= List of tribal councils in British Columbia =

The following is a list of tribal councils in British Columbia. Treaty Council organizations are not listed.

==List of tribal councils==

Tribal councils in BC, as of 2019^{[update]}
| Tribal council | Location/headquarters | Member Nations |
|---|---|---|
| Carrier-Chilcotin Tribal Council | Williams Lake | Lhoosk'uz Dene, Lhtako Dene, Tlʼesqox, and Ulkatcho |
| Carrier Sekani Tribal Council | Prince George, British Columbia | Nadleh Whut'en, Saik'uz, Stellat'en, Takla, Tl'azt'en, Tsʼil Kaz Koh, and Wet'suwet'en |
| First Nation of the Maa-Nulth Treaty Society | Port Alberni |  |
| Nlaka'pamux Nation Tribal Council | Lytton | Boothroyd, Boston Bar, Lytton, Oregon Jack Creek, Skuppah, and Spuzzum |
| Gitksan Local Services Society | Hazelton | Gitanmaax, Gitanyow, Glen Vowell, and Kispiox |
| Ktunaxa Nation Council Society | Cranbrook | Ɂakisq̓nuk, ʔaq̓am, and Tobacco Plains |
| Kwakiutl District Council | Campbell River | Campbell River (Wei Wai Kum), Da'naxda'xw, Kwakiutl, Kwiakah, Mamalilikulla, Tlatlasikwala, and We Wai Kai |
| Lillooet Tribal Council (aka St'at'imc Nation) | Lillooet | Bridge River, Cayoose Creek, Ts'kw'aylaxw, Tsal'alh, and Xaxli'p |
| Lower Stl'atl'imx Tribal Council | Pemberton | Douglas, Lil'wat, N'Quatqua, Samahquam, and Skatin |
| Musgamagw Dzawada'enuxw Tribal Council | Campbell River | Dzawada'enuxw, Gwawaenuk Tribe, and Kwikwasut'inuxw Haxwa'mis |
| Naut'sa mawt Tribal Council | Delta | Halalt, Homalco, K'ómoks, Klahoose, Malahat, Snaw-naw-as, Stz'uminus, T'Sou-ke, Tla'amin, Tsawwassen, and Tsleil-Waututh |
| Northern Shuswap Tribal Council Society (aka.
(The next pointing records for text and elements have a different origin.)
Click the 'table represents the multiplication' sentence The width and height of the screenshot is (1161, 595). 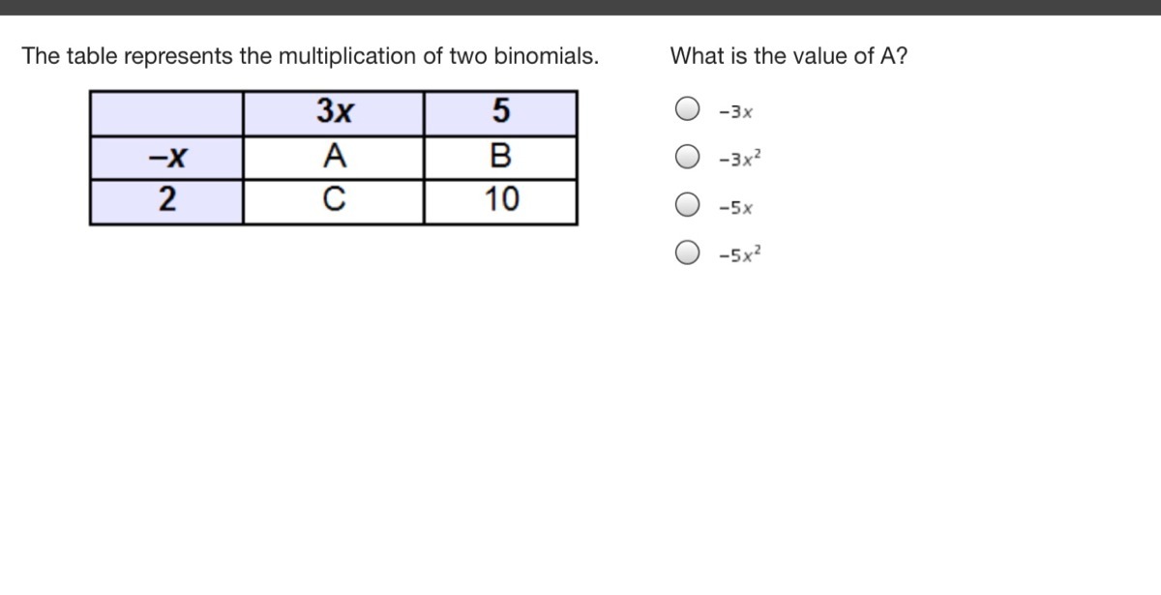311,56
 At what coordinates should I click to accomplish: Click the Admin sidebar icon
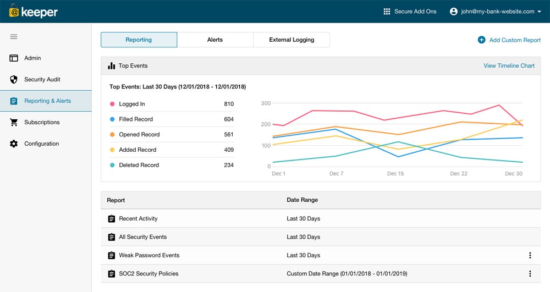pyautogui.click(x=14, y=58)
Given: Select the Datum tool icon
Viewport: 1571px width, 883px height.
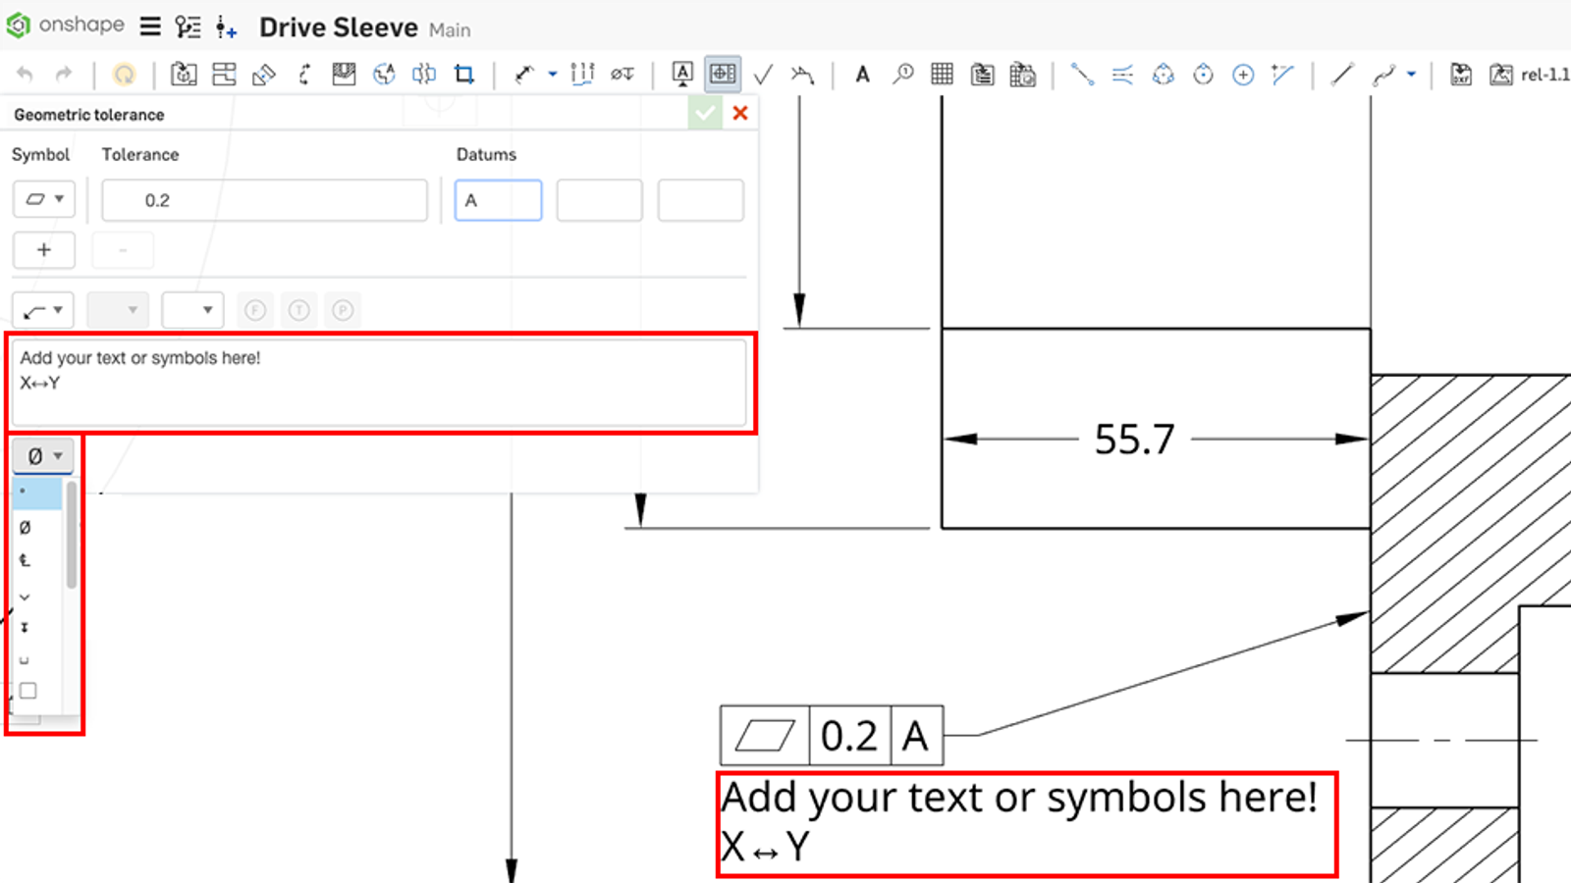Looking at the screenshot, I should point(682,75).
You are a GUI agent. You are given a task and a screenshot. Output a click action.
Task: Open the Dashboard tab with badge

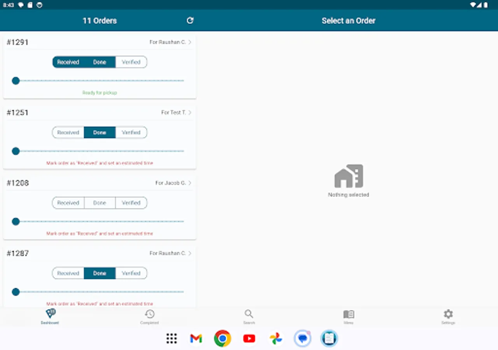coord(50,316)
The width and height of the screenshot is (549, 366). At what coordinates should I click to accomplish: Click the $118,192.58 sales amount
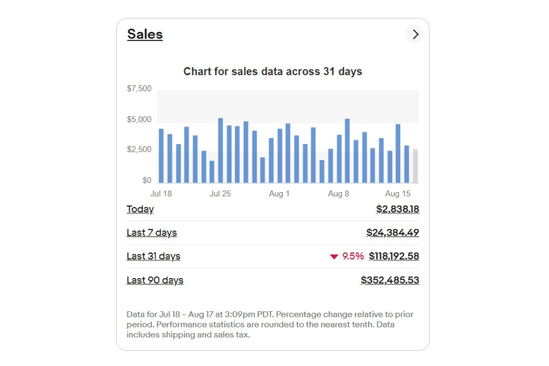pyautogui.click(x=394, y=256)
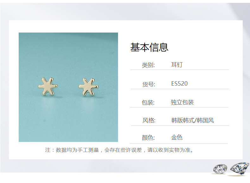Click the 耳钉 category value

tap(177, 65)
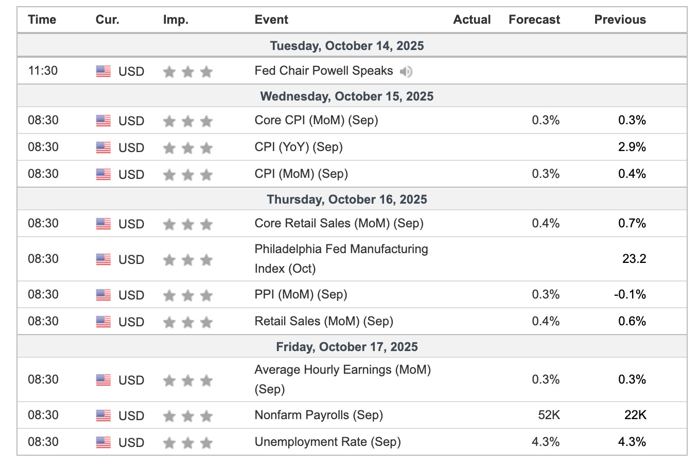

Cariboo Tribal Council) | Williams Lake | Canim Lake, Stswecem'c Xgat'tem, Williams Lake, and Xat'sull |
| Nuu-chah-nulth Tribal Council | Port Alberni | Ahousaht, Ditidaht, Ehattesaht, Hesquiaht, Hupacasath, Huu-ay-aht, Ka:'yu:'k't'h'/Che:k:tles7et'h', Mowachaht/Muchalaht, Nuchatlaht, Tla-o-qui-aht, Toquaht, Tseshaht, Uchucklesaht, and Yuułuʔiłʔatḥ |
| Okanagan Nation Alliance | Westbank | Lower Similkameen, Osoyoos, Penticton, and Westbank (also includes Colville Reservation in Washington) |
| Scw’exmx Tribal Council | Merritt | Coldwater, Nooaitch, Shackan, and Upper Nicola |
| Secretariat of the Haida Nation | Masset, Haida Gwaii | Old Massett Village Council and Skidegate |
| Shuswap Nation Tribal Council | Kamloops | Adams Lake, Bonaparte, Neskonlith, Shuswap, Simpcw, Skeetchestn, Splats'in, Tk’emlúps te Secwépemc, and Whispering Pines/Clinton |
| Sto:lo Nation | Chilliwack | Aitchelitz, Ch'iyáqtel, Leq'á:mel, Matsqui, Shxwhá:y Village, Skawahlook, Skowkale, Squiala, Sumas, and Yakweakwioose |
| Stó:lō Tribal Council | Agassiz | Chawathil, Cheam, Kwantlen, Kwaw-kwaw-Apilt, Seabird Island, Shxw'ow'hamel, Soowahlie, and Sq'éwlets |
| Treaty 8 Tribal Association | Fort St. John | Doig River, Fort Nelson, Halfway River, Prophet River, Saulteau First Nations, and West Moberly |
| Tsilhqot'in National Government (aka Tsilhqot'in Tribal Council) | Williams Lake | ʔEsdilagh, Tl'etinqox Government, Tŝideldel First Nation, Xeni Gwet'in, and Yunesit'in Government |
| Wuikinuxv-Kitasoo-Nuxalk Tribal Council | Bella Coola | Kitasoo/Xaixais, Nuxalk, and Wuikinuxv |

Defunct:

- Fraser Canyon Indian Administration (Nlaka'pamux)
- In-SHUCK-ch Nation
- Tsimshian Tribal Council

== Other organizations ==
The following are groups that are not technically tribal councils but are organizations of traditional governments, or representing traditional governance.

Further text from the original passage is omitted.